Verified Brown Forsythe Test Results
The Brown Forsythe Test was run in R, Python and SPSS. All three workflows produced the same result.
Final report sentence: A Brown Forsythe homogeneity-of-variance test was conducted to compare the variance of G3 final grades across studytime groups. The result was F(3, 645) = 1.0263, p = 0.3804. Because p ≥ 0.05, the analysis did not find strong evidence that G3 variance differs across studytime groups.

- _WORK ORDER_
Name every software tool that the Brown Forsythe test results say the test was run in.

- _DATA SHOWN_
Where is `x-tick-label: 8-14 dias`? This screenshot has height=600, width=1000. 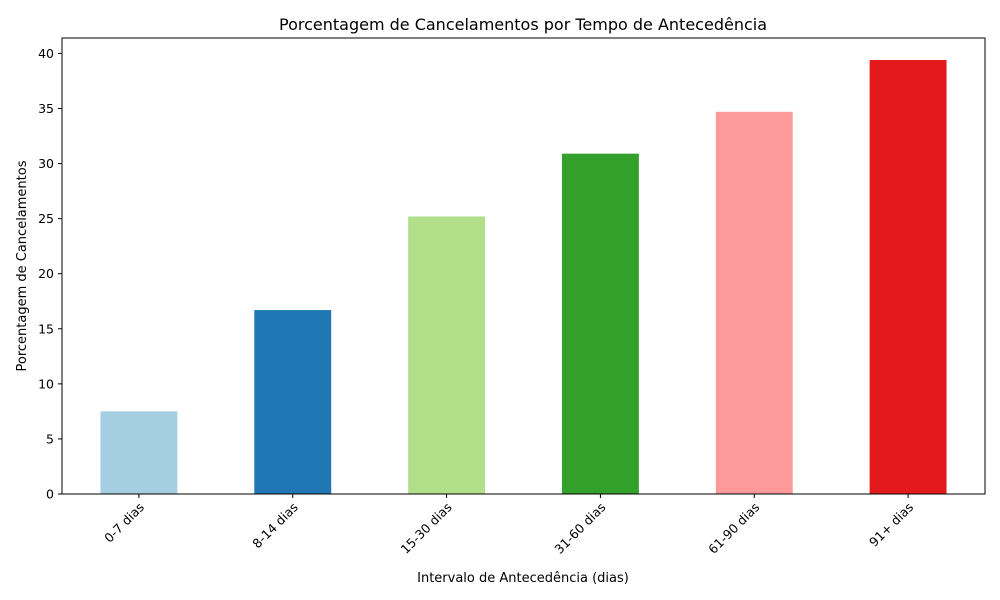
x-tick-label: 8-14 dias is located at coordinates (275, 526).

- _OUTPUT BELOW_
R, Python, SPSS